Lithographie Nr. 14 (2)
By Pierre Soulages, 1957
Thick black brushstrokes pile up across this page, stacked and slightly off balance like heavy beams that might tip at any moment. Pierre Soulages created this lithograph in 1957, and it captures his lifelong fascination with the color black. The ink is far from uniform. Certain patches look dense and drenched, while others thin out into ragged edges where the brush seems to have nearly emptied itself. Beneath the darkness, soft browns and tans slip through, adding a warm shimmer against the plain cream background.
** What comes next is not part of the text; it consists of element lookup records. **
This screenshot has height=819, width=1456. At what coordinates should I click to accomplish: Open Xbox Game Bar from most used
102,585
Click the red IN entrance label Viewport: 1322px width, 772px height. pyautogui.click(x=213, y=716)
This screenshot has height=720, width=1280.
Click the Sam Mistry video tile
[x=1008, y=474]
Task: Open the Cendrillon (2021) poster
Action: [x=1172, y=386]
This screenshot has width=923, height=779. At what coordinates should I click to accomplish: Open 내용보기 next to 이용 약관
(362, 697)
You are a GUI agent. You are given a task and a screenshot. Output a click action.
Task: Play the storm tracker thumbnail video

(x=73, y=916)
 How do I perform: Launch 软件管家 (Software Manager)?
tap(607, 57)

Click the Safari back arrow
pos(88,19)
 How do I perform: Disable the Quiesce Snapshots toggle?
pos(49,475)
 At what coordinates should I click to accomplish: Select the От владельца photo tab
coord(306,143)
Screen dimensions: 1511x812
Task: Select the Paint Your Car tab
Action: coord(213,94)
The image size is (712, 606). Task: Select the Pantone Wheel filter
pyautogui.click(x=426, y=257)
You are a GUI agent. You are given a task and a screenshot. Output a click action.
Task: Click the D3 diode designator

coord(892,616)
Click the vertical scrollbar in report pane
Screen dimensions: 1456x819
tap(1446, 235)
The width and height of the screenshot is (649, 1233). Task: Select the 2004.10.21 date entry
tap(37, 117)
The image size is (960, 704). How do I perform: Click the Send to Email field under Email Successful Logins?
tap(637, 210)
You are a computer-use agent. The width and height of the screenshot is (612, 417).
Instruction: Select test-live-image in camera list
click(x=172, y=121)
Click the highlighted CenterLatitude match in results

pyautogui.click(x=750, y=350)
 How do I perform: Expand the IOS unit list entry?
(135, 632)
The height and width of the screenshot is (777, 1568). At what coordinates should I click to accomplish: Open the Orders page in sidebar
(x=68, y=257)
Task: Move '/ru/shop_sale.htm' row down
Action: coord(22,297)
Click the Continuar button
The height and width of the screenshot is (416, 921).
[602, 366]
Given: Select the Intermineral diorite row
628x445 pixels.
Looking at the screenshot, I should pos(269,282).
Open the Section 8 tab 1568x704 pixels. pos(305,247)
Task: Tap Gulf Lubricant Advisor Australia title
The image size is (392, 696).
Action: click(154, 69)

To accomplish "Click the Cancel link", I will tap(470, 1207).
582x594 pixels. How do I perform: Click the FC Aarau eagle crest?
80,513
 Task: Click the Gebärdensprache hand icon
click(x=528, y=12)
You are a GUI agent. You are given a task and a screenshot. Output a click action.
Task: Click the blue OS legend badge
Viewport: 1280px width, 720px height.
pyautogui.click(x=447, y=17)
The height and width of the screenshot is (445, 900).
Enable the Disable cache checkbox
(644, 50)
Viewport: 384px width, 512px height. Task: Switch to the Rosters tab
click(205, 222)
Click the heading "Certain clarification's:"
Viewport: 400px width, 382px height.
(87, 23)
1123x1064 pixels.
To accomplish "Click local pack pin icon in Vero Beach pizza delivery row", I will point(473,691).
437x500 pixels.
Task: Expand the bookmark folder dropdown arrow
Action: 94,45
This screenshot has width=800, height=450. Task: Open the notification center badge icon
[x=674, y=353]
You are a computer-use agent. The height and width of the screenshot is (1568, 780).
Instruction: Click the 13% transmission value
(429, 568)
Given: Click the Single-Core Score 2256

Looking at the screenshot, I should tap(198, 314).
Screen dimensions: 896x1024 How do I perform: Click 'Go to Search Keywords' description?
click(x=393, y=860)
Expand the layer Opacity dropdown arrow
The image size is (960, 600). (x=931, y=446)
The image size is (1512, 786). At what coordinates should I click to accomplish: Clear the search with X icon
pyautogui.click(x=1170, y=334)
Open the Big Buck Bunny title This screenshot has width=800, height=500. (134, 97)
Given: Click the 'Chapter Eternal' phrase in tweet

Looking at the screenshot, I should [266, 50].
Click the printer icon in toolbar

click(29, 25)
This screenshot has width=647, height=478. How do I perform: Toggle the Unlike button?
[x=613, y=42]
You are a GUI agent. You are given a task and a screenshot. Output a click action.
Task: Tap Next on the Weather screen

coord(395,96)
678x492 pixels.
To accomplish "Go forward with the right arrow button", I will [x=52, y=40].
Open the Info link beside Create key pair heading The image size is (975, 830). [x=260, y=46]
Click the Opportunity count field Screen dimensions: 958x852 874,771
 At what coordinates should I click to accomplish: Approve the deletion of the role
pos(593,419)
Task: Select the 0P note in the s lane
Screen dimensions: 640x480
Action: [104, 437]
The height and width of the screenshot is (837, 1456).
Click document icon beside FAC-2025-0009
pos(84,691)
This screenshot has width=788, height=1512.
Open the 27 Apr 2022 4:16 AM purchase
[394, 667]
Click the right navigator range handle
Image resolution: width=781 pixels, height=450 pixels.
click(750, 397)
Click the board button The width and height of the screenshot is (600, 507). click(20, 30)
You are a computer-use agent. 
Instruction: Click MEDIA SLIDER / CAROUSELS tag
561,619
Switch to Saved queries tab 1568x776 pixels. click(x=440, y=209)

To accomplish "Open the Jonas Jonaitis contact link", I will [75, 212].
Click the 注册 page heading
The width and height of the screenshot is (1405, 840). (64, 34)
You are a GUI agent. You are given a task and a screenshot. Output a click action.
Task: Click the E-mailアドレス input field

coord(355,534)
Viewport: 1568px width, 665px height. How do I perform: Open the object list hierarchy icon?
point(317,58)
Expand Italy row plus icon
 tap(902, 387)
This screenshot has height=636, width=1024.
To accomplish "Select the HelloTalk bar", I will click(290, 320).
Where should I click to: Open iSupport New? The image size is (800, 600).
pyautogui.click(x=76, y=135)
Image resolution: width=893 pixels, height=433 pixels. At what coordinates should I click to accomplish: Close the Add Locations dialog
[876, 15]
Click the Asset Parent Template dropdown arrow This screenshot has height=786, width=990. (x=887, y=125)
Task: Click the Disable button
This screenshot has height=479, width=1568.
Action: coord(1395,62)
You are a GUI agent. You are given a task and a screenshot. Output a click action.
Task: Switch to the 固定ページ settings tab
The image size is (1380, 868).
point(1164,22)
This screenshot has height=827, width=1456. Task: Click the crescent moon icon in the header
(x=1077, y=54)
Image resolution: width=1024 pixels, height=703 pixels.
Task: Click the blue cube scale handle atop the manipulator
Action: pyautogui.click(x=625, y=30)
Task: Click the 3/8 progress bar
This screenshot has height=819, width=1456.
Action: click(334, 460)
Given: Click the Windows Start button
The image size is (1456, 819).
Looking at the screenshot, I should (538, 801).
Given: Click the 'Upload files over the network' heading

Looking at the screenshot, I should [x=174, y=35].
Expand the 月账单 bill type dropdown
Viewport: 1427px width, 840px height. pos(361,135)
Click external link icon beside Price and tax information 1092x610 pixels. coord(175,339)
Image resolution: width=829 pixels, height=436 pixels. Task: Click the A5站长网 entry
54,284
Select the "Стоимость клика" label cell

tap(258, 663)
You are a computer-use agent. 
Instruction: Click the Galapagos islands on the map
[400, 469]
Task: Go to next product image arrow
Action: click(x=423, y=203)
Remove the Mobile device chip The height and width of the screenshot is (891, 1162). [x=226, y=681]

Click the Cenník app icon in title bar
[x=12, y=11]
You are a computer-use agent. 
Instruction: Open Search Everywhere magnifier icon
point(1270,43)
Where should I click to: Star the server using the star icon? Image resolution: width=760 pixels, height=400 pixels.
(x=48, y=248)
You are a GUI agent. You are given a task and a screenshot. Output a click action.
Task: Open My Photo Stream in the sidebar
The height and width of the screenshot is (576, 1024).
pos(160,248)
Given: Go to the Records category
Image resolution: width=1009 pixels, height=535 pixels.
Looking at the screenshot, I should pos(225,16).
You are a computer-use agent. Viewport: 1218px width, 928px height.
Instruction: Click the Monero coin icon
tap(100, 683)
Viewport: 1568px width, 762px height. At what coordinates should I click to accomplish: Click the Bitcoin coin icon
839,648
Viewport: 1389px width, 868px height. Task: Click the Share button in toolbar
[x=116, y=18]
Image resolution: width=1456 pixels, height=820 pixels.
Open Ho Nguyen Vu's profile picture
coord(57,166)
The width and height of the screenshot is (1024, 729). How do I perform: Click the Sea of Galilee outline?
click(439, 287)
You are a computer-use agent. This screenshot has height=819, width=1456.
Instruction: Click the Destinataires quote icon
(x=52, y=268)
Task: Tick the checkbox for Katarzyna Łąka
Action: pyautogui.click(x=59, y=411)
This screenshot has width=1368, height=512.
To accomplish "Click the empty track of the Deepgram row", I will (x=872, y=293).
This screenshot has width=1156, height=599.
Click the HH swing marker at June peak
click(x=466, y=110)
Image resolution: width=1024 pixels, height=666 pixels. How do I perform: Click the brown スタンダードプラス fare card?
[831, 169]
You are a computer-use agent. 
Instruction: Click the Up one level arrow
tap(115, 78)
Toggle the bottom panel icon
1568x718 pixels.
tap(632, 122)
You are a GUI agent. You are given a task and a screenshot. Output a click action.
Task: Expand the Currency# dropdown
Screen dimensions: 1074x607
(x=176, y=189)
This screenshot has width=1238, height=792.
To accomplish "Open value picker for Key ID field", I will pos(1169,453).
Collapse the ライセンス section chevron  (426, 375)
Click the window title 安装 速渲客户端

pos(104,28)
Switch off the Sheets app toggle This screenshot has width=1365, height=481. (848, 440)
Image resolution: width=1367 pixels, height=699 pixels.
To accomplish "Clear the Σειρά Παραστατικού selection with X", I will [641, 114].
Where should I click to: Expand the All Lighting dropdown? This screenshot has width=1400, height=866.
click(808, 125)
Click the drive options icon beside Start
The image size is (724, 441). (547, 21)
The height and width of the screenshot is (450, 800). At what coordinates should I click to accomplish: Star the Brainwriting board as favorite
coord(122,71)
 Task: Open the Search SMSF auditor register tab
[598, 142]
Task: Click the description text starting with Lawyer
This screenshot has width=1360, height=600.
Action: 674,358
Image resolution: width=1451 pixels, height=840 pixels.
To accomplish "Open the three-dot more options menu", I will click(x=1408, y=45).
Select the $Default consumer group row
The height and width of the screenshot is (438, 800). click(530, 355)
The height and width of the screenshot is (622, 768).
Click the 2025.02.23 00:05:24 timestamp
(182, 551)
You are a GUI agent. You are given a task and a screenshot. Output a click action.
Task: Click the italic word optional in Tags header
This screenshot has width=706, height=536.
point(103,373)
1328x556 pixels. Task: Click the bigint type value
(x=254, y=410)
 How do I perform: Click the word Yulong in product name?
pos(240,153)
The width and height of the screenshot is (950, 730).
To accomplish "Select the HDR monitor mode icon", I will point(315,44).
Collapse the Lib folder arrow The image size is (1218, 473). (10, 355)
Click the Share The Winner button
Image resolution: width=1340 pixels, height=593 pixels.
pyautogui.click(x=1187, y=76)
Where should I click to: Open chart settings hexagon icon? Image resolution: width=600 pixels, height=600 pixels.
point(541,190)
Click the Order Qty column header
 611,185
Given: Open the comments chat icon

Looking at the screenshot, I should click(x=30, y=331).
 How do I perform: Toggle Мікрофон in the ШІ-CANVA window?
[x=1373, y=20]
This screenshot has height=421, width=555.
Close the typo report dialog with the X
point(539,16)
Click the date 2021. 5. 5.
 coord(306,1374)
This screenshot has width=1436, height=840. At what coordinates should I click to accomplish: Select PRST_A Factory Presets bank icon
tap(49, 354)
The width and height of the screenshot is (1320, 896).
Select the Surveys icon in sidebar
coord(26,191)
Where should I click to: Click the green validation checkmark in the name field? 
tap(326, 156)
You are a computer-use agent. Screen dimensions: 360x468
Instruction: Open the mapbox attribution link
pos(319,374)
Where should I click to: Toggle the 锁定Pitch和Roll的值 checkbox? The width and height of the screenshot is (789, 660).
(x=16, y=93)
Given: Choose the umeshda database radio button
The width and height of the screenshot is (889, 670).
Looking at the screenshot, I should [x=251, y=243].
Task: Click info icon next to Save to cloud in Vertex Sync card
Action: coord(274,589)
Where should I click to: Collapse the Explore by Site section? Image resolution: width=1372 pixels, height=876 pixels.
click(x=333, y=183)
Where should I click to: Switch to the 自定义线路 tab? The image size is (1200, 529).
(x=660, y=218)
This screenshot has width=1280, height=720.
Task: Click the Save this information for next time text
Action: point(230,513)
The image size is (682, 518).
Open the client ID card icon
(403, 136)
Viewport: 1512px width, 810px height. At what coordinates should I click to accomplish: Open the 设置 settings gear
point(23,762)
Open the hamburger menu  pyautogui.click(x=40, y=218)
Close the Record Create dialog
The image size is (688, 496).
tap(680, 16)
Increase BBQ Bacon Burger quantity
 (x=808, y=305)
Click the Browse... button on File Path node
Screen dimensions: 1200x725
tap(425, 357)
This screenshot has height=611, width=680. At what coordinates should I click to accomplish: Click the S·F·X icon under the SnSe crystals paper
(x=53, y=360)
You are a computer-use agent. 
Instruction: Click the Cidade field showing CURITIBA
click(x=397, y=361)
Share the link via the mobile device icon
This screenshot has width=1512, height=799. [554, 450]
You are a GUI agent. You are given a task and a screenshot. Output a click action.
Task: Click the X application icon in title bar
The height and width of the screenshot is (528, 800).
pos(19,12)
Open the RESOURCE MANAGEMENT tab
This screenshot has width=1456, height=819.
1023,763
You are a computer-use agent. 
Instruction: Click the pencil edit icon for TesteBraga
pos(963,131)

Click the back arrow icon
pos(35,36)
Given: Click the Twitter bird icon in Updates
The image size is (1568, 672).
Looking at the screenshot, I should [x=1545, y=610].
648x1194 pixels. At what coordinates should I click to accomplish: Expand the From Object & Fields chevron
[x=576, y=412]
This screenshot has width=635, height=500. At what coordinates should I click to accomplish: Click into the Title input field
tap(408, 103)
Black was Soulages's great obsession, and he chased it for decades. He even coined his own term for it, "Outrenoir," meaning "beyond black," to capture the strange way light dances off dark surfaces. His life stretched an astonishing 102 years, and he painted almost until the very end. This work belongs to his earlier period, before he fully devoted himself to those famous fields of pure black, and it shows him experimenting with the sweeping gestures and rhythms that would define his later art.
Do not go searching for a hidden image, because none exists. Soulages built the entire piece around the marks themselves, wanting the movement of the ink and the shift of light to carry all the meaning. The pleasure comes less from recognizing anything and more from watching how the strokes behave and how they stir something in you.